"
Currently the ABI changes depending on compile time options.
New functionally ussually means that some struct needs to get
new members, and all those structs are public, and applications
make direct use of them.  And compile time options will
add those members.

The API for those functions on the other hand might be more
stable, but I'm afraid you won't be able to use them
without knowing the members of the structs.
"
Which is pretty easy to fix in most cases.

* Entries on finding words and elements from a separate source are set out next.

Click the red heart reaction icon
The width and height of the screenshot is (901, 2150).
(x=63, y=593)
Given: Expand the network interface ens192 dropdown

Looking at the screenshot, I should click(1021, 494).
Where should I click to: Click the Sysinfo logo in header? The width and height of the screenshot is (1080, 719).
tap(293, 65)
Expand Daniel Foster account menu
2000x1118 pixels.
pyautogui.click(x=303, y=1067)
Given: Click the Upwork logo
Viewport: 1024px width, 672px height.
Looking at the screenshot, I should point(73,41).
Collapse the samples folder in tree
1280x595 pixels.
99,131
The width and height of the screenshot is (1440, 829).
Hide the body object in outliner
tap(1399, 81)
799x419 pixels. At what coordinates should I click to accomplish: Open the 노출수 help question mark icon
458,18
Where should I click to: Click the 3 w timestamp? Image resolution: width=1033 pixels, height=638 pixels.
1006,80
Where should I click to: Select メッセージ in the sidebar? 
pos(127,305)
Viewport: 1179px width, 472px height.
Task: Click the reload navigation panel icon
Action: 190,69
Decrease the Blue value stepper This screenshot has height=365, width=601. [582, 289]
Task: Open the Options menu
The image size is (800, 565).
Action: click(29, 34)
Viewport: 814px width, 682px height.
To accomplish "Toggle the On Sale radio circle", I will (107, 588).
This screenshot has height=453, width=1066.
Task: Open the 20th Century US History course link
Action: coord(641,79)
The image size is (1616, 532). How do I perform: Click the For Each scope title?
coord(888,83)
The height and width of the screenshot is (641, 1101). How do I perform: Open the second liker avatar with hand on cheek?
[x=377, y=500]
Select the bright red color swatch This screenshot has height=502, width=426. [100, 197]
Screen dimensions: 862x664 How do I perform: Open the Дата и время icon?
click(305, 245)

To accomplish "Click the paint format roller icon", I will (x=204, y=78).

Just make sure you have
allocators/deallocators for all internal objects, add functions to access
any internal object members that really need direct access (there are very
few cases where this is needed) and treat the internal objects as "blobs"

I did this for the bastard son of OpenSSL IBM uses.
About the only thing that gives us some grief is access to some object
members to hanlde the data conversions needed for the formal NIST
compliance tests - which is "internal" functional testing anyway, it's not
something end users of the API would normally need to do

Peter



                                                                                
                                                      
  From:       Kurt Roeckx <k...@roeckx.be>                                      
                                                      
                                                                                
                                                      
  To:         openssl-dev@openssl.org                                           
                                                      
                                                                                
                                                      
  Date:       09/11/2009 08:07 AM                                               
                                                      
                                                                                
                                                      
  Subject:    Re: interface stability                                           
                                                      
                                                                                
                                                      
  Sent by:    owner-openssl-...@openssl.org                                     
                                                      
                                                                                
                                                      





On Tue, Sep 01, 2009 at 02:23:38PM +0200, Mark Phalan wrote:
>
> In OpenSolaris we follow an interface stability classification system
> which marks interfaces according to how stable they are believed to be.
> You can see more information here if interested:
> http://opensolaris.org/os/community/arc/policies/interface-taxonomy/
>
> Currently OpenSSL APIs are classified as "External" which basically
> means that no stability guarantees are made and ABI and API
> compatibility may break at any time. In order to use these interfaces
> within OpenSolaris a contract is required. The interfaces covered by the
> contract believed to be fairly stable are:
>
> Interface
> ---------
> ASN1_
> BN_
> BIO_
> CRYPTO_
> EVP_
> HMAC
> OpenSSL_
> OBJ_
> PEM_
> PKCS7
> PKCS12_
> RAND_
> SMIME_
> SSL_
> X509_
>
> We'd like to "promote" the above interfaces to a slightly higher level
> of stability so that contracts for use are no longer required in
> OpenSolaris. Is the above list of APIs fairly stable? within lettered
> releases only? any missing APIs or APIs which probably shouldn't be
> there? will 1.0 change things a lot?

Going from 0.9.8 to 1.0.0 they change the soname, so they clearly
want to indicate that it's not binary compatible.  If it was compatible
there would be no need to change the soname.

This issue has been brought up a few times already, and it seems
to me that they want to go to a stable API/ABI but on the other
hand don't want to make any changes to get there.

Currently the ABI changes depending on compile time options.
New functionally ussually means that some struct needs to get
new members, and all those structs are public, and applications
make direct use of them.  And compile time options will
add those members.

The API for those functions on the other hand might be more
stable, but I'm afraid you won't be able to use them
without knowing the members of the structs.